Jain also revealed that the company is considering releasing an API for it soon and that it is ‘essential to our goals’.
The company also released a long list of examples of videos generated across themes like natural motion, physics and simulation, photorealism, cinematic scenes, people and expressions.
Ray 2 produces AI influencers on demand — complete with wide angle vlogging and rolling shutter 🫣 pic.twitter.com/uUvgaX944u
— Bilawal Sidhu (@bilawalsidhu) January 15, 2025
That said, users did run into a few issues accessing the model on launch day. One user on X complained that the servers were overwhelmed and that they had been waiting for 30 minutes for the result.

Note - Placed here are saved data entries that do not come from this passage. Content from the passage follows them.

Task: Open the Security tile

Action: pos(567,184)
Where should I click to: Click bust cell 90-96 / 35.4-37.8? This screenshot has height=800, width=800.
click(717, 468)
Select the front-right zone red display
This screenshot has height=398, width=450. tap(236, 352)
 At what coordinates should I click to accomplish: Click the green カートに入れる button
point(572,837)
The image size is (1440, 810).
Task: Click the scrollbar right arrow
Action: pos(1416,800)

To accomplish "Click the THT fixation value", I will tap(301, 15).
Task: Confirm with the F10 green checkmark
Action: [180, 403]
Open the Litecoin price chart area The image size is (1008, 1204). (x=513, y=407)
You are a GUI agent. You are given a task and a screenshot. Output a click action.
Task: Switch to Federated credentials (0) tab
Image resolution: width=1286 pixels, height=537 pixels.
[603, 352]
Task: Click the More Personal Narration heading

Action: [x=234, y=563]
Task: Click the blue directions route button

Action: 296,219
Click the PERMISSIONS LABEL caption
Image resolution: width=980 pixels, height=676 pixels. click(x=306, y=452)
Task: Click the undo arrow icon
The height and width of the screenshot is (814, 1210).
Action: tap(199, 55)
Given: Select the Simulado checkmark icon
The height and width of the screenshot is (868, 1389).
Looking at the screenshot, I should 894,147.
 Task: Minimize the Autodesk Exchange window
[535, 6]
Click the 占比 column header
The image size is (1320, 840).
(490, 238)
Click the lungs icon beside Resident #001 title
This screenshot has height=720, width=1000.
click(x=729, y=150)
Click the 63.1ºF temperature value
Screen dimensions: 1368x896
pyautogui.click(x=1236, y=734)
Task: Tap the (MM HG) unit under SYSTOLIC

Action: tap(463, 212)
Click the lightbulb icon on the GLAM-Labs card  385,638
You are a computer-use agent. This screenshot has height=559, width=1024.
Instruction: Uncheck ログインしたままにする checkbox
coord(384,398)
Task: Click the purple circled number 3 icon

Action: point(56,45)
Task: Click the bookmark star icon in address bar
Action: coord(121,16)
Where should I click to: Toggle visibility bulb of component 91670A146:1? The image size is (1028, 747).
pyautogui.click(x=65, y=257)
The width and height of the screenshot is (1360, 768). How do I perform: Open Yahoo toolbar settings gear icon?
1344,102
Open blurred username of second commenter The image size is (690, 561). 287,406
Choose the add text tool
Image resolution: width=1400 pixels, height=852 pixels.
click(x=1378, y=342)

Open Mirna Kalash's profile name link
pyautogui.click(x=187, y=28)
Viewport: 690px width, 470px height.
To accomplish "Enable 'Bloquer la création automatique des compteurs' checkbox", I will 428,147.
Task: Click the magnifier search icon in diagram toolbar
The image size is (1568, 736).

Meanwhile, Jain noted that it was the ‘launch day rush’ and expected that things would stabilise soon.
Users quickly tested the model. MattVidPro, an AI-focused tech YouTuber, conducted a poll on X, asking testers which model is more impressive: Ray 2, Google’s Veo 2, or Vidu 2 from Vidu AI. The results revealed that over 80% picked Google’s Veo 2 model.
A user on X, Ben Nash, expressed that Veo is significantly ahead of its competitors and believes it is of superior quality compared to Sora, even though Sora offers a greater array of features. However, unlike OpenAI’s Sora and Ray 2, Google’s Veo 2 is not yet available for public use.
Google’s internal testing indicates that Veo outperforms competitors (such as China’s Kling, Meta’s Moviegen, and OpenAI’s Sora) both in terms of quality and prompt adherence.